First, let’s create our example collection foo
in the database dropTest
. We will insert 100 documents without a name
field and 100 documents with an identical name
field so that they can be mistakenly removed later:
use dropTest;
for(i=0; i < 100; i++){db.foo.insert({_id : i})};
for(i=100; i < 200; i++){db.foo.insert({_id : i, name : "some_x_name"})};
Now, let’s simulate the accidental removal of our 100 name
documents:
> db.foo.remove({ "name" : "some_x_name"})
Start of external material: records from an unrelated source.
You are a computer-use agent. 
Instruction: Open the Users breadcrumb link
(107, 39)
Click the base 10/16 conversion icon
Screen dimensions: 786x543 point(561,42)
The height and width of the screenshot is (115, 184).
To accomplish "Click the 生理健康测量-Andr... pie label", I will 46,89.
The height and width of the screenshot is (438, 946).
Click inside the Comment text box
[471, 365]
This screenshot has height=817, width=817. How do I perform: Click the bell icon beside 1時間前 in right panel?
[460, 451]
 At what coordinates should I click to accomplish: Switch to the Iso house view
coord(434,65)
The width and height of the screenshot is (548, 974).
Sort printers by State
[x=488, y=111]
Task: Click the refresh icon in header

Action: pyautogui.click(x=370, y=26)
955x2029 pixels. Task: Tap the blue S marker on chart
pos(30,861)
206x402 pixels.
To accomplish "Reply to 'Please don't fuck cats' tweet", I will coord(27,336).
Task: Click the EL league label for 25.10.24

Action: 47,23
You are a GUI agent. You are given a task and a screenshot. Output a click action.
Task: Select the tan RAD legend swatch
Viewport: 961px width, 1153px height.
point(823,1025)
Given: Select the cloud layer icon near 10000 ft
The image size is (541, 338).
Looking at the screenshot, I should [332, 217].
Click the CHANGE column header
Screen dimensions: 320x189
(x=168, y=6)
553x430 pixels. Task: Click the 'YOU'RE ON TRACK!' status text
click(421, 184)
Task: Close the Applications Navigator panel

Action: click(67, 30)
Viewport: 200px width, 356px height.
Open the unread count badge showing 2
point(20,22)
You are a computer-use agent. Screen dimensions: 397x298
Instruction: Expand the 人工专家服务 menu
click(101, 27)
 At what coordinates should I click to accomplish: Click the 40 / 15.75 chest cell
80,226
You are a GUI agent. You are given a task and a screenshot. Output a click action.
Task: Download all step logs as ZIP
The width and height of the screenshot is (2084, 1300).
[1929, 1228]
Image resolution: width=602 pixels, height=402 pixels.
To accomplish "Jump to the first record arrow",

WriteResult({ "nRemoved" : 100 })
Because we are running in a replica set, we still have a record of these documents in the oplog
(being inserted) and thankfully those inserts have not (yet) fallen off the end of the oplog
(the oplog
is a capped collection remember) . Let’s see if we can find them:
use local;
db.oplog.rs.find({op : "i", ns : "dropTest.foo", "o.name" : "some_x_name"}).count();
100
The count looks correct, we seem to have our documents still. I know from experience that the only piece of the oplog
entry we will need here is the o
field, so let’s add a projection to only return that (output snipped for brevity, but you get the idea):
db.oplog.rs.find({op : "i", ns : "dropTest.foo", "o.name" : "some_x_name"}, {"o" : 1});
{ "o" : { "_id" : 100, "name" : "some_x_name" } }
{ "o" : { "_id" : 101, "name" : "some_x_name" } }
{ "o" : { "_id" : 102, "name" : "some_x_name" } }
{ "o" : { "_id" : 103, "name" : "some_x_name" } }
{ "o" : { "_id" : 104, "name" : "some_x_name" } }
To re-insert those documents, we can just store them in an array, then iterate over the array and insert the relevant pieces. First, let’s create our array:
var deletedDocs = db.oplog.rs.find({op : "i", ns : "dropTest.foo", "o.name" : "some_x_name"}, {"o" : 1}).toArray();
> deletedDocs.length
100
Next we remind ourselves that we only have 100 docs in the collection now, then loop over the 100 inserts, and finally revalidate our counts:
use dropTest;
db.foo.count();
100
// simple for loop to re-insert the relevant elements
for (var i = 0; i < deletedDocs.length; i++) {
db.foo.insert({_id : deletedDocs[i].o._id, name : deletedDocs[i].o.name});
}
// check total and name counts again
db.foo.count();
200
db.foo.count({name : "some_x_name"})
100
And there you have it, with some caveats:
- This is not meant to be a true restoration strategy, look at backups (MMS, other), delayed secondaries for that, as mentioned in the comments
- It’s not going to be particularly quick to query the documents out of the oplog (any oplog query is a table scan) on a large busy system.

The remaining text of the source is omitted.